Liquidity risk is the fourth, and it's the one I'd stress hardest for individual investors. This entire transaction closed without a single public market checkpoint. No IPO, no public strategic acquirer, no market-clearing price discovery event that outside investors can observe. If you hold an interest in a fund that owns something like Integra, your liquidity is entirely dependent on the fund manager finding another buyer, financial or strategic, on a timeline that isn't yours to control. The SEC's own investor alerts on private funds flag this exact illiquidity risk as a standing concern for anyone allocating to closed-end vehicles. The PwC data point on deal volume being down 34% year-over-year is the macro version of that same risk: fewer buyers are transacting right now, and that constrains how quickly any single position can be exited at a fair price.
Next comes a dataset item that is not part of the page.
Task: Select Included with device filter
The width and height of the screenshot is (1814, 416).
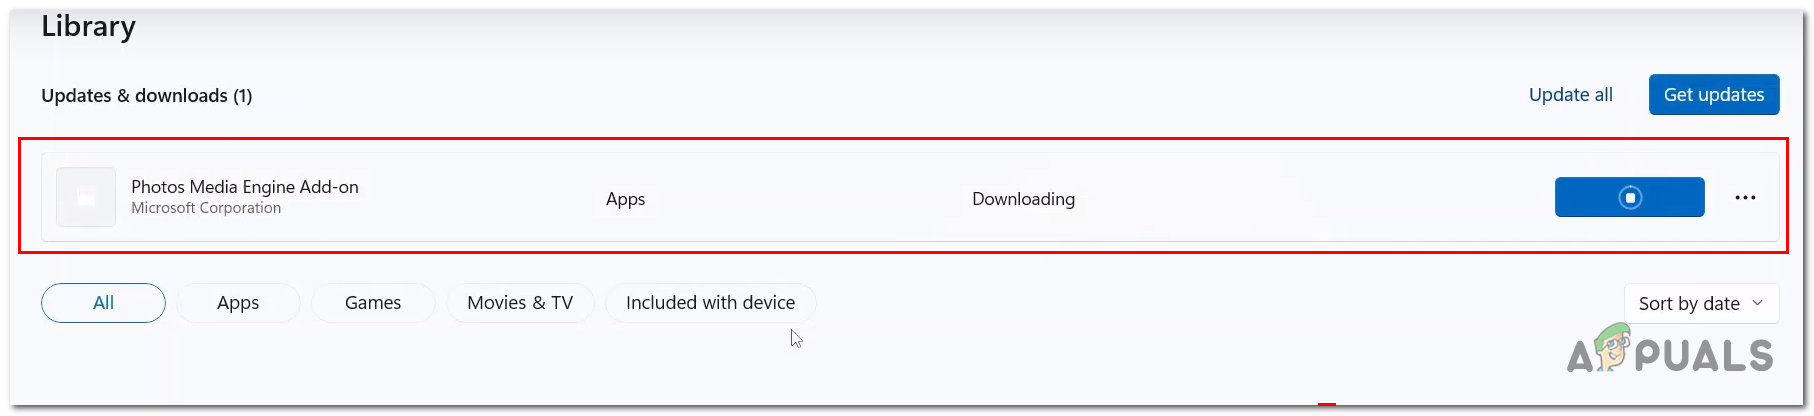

Finally, undisclosed terms cut against you as an outside observer. Neither Harvest nor Keystone disclosed the purchase price or the EBITDA multiple paid. That's standard practice, not a red flag by itself, but it means anyone trying to independently verify whether this was a fair transaction for Keystone's limited partners, or a fair entry price for Harvest's, is working without the one number that would settle the question.
What to watch next
A few concrete things to track from here. Watch whether Harvest announces additional bolt-on acquisitions onto the Integra platform within the next 12 to 18 months. That would confirm the roll-up thesis is continuing rather than this being a one-and-done platform absorption. Watch Keystone's next fundraise. A firm that just generated a realized exit has a story to tell limited partners, and how quickly it closes a new fund tells you how the market received this deal's economics. And watch the broader HVAC compliance and mission-critical infrastructure services space for competing consolidators; if other PE firms accelerate roll-ups in adjacent niches, testing, balancing, commissioning, environmental monitoring, that confirms institutional capital sees more room to run in these unglamorous, regulation-anchored service categories.
None of that requires you to have a position in Harvest Partners, Keystone Capital, or Integra Testing Services. It just requires paying attention to how capital is moving through the parts of the economy that keep buildings running, tested, and compliant, one HVAC balancing report at a time.
Author Disclosure: Jeff Barnes, MBA has no personal position in any company, fund, or platform named in this article. Angel Investors Network has no current commercial relationship with any party mentioned. AIN provides marketing and education services, not investment advice. Past performance does not guarantee future results. All investments involve risk, including loss of principal.